The above procedure enables the ”flattening” of continous distribution, i.e. reducing it to the uniform distribution. Furthermore, the accuracy of this process depends on the number of iterations n - if it is too small, then the obtained distribution only ”flattens” the oryginal density functions of (7). The transformation *f* may be chosen as the skew tent map (4). Other examples of chaotic maps with uniform distribution may be found in [21, 22]. Likewise, as recurrence (4), they consist of several independent functions, which may be called as *branches*.

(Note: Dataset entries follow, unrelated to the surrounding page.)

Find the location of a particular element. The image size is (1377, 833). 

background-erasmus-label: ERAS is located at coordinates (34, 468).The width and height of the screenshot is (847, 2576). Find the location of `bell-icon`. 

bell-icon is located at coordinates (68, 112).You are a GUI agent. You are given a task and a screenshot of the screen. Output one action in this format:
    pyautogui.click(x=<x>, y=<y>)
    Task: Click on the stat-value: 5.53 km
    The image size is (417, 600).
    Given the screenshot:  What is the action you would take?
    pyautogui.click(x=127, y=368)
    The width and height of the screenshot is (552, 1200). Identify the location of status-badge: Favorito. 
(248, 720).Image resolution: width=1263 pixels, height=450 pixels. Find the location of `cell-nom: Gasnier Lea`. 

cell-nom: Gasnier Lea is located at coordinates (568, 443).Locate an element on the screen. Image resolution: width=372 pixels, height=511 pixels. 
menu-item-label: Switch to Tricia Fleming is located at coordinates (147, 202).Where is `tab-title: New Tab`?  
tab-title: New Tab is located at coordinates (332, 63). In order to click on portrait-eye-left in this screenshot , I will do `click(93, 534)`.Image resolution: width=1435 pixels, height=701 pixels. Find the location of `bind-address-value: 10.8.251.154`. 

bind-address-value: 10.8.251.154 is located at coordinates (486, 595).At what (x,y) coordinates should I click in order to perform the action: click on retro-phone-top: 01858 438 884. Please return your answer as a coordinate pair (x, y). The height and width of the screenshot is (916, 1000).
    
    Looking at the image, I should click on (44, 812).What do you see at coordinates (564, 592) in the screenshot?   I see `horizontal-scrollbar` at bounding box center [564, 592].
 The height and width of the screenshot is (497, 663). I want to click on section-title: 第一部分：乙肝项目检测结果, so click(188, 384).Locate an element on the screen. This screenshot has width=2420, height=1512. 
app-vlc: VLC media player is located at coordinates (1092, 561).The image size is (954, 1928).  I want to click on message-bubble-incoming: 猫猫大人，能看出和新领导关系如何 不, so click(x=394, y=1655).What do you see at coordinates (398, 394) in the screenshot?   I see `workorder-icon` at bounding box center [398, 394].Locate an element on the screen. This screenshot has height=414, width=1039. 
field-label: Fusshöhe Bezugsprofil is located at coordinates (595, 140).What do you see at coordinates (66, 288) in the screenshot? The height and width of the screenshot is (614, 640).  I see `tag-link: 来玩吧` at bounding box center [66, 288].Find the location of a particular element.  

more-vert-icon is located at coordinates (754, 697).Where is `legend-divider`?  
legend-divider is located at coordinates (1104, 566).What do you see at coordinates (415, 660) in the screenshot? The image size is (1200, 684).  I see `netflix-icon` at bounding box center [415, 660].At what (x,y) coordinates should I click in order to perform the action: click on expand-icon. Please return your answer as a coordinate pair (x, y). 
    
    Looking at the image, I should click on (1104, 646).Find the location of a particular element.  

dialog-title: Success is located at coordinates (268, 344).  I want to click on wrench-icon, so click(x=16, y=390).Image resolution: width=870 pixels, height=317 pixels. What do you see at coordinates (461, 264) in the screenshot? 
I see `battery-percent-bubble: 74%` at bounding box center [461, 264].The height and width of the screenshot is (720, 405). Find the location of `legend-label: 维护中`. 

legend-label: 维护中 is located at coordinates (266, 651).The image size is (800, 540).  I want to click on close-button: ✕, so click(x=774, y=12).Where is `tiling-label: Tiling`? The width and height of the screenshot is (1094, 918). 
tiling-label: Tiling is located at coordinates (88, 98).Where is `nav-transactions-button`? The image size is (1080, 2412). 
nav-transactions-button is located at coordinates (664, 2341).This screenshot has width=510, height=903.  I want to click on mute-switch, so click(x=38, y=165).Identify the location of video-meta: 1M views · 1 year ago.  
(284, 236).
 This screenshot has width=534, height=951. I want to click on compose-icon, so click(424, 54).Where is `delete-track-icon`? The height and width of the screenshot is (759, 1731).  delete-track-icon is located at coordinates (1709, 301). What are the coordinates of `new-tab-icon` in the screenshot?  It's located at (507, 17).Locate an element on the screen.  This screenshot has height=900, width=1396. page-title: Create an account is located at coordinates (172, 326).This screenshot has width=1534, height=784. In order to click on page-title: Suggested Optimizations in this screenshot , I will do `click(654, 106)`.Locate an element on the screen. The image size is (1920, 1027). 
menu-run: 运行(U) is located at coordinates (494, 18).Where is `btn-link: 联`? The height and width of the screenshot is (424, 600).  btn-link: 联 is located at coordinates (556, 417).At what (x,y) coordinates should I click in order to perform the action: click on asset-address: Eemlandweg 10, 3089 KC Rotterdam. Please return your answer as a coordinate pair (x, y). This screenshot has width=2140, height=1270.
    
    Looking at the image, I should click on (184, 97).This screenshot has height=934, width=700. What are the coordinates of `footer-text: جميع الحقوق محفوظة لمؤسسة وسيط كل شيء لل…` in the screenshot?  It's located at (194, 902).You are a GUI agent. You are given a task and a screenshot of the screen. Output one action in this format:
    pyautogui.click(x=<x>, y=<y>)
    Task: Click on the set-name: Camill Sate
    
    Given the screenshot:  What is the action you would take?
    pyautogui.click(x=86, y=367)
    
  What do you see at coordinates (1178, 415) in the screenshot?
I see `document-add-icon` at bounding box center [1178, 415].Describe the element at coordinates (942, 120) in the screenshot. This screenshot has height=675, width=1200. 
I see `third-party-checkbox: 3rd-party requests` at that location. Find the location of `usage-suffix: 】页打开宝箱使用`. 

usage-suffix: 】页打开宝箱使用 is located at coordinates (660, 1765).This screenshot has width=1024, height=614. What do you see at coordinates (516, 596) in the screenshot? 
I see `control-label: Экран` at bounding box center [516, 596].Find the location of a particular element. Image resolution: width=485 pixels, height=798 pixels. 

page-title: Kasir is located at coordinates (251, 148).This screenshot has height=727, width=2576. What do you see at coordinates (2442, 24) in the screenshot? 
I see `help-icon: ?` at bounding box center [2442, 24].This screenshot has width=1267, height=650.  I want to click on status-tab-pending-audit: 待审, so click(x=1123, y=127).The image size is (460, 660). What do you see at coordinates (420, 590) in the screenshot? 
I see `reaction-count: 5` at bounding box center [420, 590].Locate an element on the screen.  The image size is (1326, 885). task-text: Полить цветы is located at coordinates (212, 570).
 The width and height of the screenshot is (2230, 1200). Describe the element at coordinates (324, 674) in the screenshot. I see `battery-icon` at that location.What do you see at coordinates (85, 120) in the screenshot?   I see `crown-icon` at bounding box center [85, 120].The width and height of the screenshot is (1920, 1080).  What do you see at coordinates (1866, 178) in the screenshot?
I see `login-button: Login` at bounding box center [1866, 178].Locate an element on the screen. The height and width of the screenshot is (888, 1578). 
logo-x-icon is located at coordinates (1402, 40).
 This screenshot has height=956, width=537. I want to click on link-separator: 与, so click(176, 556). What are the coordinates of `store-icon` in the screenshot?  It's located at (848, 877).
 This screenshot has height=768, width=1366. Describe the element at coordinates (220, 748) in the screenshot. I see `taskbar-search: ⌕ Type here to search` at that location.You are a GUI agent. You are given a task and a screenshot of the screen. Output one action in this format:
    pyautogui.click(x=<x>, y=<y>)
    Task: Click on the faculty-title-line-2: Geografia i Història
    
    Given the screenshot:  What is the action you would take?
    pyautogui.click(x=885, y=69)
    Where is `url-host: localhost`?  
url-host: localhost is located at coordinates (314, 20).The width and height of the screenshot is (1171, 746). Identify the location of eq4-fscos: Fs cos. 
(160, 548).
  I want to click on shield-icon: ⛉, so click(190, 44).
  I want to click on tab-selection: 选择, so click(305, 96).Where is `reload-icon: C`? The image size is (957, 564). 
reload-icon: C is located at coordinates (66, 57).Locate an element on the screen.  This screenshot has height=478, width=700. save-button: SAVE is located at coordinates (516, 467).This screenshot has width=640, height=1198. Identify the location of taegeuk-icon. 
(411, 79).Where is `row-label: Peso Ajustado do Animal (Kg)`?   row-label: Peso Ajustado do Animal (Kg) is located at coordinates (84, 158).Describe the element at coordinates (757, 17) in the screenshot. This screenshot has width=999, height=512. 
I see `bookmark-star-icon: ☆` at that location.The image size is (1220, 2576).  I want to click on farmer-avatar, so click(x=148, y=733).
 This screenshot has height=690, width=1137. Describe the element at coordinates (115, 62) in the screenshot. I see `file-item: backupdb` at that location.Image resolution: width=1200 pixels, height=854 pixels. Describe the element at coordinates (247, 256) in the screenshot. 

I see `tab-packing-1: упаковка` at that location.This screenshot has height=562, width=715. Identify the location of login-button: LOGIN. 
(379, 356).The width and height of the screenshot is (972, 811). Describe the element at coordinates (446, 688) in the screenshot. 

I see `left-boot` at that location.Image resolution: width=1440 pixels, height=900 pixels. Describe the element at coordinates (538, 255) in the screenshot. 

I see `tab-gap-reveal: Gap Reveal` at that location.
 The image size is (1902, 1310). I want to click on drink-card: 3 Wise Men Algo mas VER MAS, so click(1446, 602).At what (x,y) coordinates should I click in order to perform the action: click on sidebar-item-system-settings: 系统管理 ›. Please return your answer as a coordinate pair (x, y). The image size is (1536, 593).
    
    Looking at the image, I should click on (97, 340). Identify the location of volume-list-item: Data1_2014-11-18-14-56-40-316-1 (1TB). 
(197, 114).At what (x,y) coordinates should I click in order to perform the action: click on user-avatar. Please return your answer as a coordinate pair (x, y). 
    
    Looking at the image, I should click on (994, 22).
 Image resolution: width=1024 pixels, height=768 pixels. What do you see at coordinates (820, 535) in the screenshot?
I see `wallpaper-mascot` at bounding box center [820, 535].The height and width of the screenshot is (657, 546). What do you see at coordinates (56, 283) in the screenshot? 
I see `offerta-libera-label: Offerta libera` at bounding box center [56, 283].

While analyzing the above-described method a natural question arises: Is the process of reduction of any distribution to the uniform distribution reversible? If yes, then in consequence, a new method enabling the generation of pseudo-random numbers from any distribution could be derived. The fact that the transformation described in (8) is a 1D chaotic map means that it is irreversible. However, by additional assumptions the process may become reversible, which is discussed in the next section of this paper.